Saad Hariri en compagnie du commandant en chef de l’armée, le général Jean Kahwagi. Photo Ani
« Nous sommes prêts à défendre nos frontières, mais dans le cadre de l'État, et nous ne donnerons la décision de guerre ou de paix qu'aux seuls services libanais. » Voilà les mots qu'aurait assénés, selon la chaîne de télévision MTV, Saad Hariri devant ses visiteurs hier, dans une réponse à l'invitation faite par le secrétaire général du Hezbollah Hassan Nasrallah aux Libanais d'aller combattre en Syrie et en Irak.
Des visiteurs parmi lesquels, dans le désordre, le chef du PSP Walid Joumblatt, l'ambassadeur d'Égypte Badreddine Zayed, l'ambassadeur de Russie Alexander Zasypkin, et le commandant en chef de l'armée, le général Jean Kahwagi.
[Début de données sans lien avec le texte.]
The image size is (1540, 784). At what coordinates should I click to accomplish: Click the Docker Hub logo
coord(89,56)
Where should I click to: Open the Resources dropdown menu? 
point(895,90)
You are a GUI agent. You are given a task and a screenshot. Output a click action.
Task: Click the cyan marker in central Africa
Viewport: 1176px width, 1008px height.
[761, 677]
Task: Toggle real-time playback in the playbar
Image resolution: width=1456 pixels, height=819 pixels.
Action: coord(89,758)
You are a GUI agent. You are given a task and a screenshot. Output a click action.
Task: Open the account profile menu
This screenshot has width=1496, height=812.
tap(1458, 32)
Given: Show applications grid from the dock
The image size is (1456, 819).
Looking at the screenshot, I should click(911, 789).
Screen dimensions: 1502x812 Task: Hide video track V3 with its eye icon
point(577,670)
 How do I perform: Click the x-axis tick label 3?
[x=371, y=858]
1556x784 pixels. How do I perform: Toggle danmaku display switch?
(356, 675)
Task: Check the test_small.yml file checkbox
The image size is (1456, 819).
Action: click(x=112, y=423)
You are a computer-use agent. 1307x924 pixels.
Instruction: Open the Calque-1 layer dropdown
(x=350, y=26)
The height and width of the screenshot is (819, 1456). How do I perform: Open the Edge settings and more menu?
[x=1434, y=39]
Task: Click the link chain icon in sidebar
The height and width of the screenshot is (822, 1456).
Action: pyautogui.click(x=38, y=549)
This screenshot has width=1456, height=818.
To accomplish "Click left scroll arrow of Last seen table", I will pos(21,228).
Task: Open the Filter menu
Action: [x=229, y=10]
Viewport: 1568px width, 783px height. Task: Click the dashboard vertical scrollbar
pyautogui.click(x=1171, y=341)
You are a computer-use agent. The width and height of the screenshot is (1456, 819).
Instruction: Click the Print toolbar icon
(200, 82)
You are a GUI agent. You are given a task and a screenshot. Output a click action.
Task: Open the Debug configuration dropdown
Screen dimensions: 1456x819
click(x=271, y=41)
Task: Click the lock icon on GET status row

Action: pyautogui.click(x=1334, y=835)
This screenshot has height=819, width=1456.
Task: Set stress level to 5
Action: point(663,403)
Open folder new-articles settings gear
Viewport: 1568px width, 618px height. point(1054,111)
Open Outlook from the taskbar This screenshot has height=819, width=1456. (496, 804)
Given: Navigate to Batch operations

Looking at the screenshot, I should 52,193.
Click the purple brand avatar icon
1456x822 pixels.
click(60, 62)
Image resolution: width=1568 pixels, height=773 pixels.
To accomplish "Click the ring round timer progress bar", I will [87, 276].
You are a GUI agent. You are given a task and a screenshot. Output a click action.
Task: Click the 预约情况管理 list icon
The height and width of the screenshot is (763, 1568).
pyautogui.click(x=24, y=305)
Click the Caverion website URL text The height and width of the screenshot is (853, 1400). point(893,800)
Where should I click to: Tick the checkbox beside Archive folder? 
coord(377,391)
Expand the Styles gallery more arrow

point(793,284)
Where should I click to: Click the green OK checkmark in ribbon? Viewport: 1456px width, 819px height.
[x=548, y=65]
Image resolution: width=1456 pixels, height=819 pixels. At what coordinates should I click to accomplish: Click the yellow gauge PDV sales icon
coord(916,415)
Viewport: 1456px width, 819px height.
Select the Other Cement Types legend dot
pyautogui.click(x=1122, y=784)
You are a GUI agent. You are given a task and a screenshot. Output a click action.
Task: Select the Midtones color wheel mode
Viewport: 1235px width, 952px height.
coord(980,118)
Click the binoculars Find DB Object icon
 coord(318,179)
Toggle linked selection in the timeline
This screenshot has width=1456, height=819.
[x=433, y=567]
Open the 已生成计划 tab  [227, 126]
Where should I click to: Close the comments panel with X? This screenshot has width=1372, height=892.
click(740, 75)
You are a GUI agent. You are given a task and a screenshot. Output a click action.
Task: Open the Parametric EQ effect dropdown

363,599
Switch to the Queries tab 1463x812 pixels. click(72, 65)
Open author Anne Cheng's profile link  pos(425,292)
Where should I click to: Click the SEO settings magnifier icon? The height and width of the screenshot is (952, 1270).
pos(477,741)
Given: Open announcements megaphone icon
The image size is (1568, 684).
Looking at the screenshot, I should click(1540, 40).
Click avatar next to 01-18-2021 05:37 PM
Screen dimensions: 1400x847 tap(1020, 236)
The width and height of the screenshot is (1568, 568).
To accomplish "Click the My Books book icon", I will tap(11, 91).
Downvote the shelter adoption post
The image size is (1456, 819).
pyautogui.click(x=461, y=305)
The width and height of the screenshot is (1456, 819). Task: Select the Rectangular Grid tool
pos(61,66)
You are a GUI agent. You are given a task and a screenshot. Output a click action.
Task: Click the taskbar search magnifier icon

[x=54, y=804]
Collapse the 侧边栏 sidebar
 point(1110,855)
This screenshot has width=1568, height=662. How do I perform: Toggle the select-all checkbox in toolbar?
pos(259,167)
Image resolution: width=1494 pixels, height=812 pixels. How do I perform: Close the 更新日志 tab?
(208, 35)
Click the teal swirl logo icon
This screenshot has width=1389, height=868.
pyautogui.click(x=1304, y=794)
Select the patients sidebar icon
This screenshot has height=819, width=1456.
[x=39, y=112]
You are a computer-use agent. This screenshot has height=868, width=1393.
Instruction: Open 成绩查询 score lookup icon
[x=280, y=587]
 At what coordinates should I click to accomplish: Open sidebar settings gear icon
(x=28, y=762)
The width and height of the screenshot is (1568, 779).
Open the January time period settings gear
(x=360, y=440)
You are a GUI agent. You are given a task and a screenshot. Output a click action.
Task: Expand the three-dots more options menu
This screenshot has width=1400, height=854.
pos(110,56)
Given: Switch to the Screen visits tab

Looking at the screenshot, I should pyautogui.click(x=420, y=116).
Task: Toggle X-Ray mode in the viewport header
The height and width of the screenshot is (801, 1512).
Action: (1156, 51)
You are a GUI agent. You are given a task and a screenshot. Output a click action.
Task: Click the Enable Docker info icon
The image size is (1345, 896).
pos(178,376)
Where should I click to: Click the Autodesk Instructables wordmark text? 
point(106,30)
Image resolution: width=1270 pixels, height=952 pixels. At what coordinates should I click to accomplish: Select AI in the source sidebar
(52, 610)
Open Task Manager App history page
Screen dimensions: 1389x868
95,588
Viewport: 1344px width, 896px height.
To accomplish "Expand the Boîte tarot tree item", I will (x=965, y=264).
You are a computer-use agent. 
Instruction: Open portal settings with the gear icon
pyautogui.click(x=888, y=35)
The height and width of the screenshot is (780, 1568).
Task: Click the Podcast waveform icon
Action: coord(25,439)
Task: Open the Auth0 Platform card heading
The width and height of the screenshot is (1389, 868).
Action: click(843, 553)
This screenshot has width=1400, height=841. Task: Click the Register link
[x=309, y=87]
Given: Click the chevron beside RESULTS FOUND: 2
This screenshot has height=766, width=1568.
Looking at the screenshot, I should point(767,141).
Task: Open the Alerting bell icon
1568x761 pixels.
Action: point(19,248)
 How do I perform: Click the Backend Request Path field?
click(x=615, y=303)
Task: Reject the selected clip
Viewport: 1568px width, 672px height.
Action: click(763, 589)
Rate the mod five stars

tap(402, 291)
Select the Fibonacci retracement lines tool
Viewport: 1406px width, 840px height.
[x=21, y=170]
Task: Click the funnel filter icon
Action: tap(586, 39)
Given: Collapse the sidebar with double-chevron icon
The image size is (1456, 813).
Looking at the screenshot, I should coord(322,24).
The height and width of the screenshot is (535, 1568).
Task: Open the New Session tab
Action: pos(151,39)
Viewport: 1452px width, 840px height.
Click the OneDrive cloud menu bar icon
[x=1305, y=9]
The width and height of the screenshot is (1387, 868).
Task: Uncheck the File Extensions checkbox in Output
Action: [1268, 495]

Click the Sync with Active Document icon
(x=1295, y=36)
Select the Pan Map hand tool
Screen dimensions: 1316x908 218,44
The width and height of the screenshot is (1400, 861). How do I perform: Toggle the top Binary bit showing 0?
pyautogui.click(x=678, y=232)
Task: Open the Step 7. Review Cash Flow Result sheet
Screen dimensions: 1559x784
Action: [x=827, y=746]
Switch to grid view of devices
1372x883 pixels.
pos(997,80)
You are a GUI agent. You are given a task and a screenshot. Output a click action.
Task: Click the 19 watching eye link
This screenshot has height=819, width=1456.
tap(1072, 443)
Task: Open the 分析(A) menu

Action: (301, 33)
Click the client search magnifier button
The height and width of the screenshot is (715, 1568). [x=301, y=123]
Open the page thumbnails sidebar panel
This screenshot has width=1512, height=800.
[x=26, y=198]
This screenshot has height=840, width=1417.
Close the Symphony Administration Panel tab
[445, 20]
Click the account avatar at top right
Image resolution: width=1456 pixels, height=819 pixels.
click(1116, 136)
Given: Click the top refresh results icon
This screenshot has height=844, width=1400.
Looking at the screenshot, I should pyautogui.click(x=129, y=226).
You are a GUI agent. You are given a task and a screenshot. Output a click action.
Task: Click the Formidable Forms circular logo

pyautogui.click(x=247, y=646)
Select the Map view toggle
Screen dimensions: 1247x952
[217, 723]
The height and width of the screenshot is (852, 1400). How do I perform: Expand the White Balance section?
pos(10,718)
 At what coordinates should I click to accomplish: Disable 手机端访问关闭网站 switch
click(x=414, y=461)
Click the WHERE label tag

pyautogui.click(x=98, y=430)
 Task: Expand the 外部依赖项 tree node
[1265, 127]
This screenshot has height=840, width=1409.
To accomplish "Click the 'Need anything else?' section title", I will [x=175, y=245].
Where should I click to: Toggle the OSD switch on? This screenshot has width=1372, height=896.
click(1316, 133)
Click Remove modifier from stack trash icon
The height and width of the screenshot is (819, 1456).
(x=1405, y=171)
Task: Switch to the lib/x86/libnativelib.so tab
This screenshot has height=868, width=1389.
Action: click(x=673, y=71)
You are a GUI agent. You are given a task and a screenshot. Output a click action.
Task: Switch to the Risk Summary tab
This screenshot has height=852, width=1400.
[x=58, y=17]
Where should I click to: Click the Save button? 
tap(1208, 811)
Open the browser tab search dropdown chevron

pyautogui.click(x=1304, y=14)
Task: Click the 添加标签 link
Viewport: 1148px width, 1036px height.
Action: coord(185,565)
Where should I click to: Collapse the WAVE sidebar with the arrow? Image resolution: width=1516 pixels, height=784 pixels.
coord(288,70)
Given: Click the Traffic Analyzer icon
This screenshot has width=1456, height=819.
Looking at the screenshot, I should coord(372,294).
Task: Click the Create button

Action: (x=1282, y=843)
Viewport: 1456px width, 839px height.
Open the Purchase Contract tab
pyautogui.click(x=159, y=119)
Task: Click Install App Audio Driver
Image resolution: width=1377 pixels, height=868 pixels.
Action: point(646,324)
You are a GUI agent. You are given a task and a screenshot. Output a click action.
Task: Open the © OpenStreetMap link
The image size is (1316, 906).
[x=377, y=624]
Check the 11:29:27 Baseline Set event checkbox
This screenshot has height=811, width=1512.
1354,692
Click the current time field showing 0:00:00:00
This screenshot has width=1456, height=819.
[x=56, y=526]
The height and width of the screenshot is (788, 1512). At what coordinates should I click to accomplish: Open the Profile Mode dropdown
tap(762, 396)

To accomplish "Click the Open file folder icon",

La Libye et la décapitation des 21 coptes ont été au cœur de la discussion avec l'ambassadeur Zayed, qui a évoqué la lutte du Caire « contre le terrorisme et en faveur du peuple libyen », ainsi que les relations libano-égyptiennes, que le président Sissi « entend développer ». Quant à M. Zasypkin, il a insisté sur combien Moscou « apprécie » les prises de position de Saad Hariri et sa volonté de « renforcer la coexistence, la modération, la souveraineté, l'indépendance et l'unité du Liban ». L'ambassadeur russe a également réaffirmé la détermination de son pays à soutenir l'armée libanaise, « sur impulsion depuis plusieurs mois du président Hariri. Nous voulons tous que ces accords soient finalisés au plus vite », a-t-il dit, balayant fermement les rumeurs négatives autour de ce sujet. Pressé de confirmer que Saad Hariri ne pose pas d'obstacles à cet armement russe de la troupe, le diplomate a acquiescé : « Les choses vont dans le bon sens. »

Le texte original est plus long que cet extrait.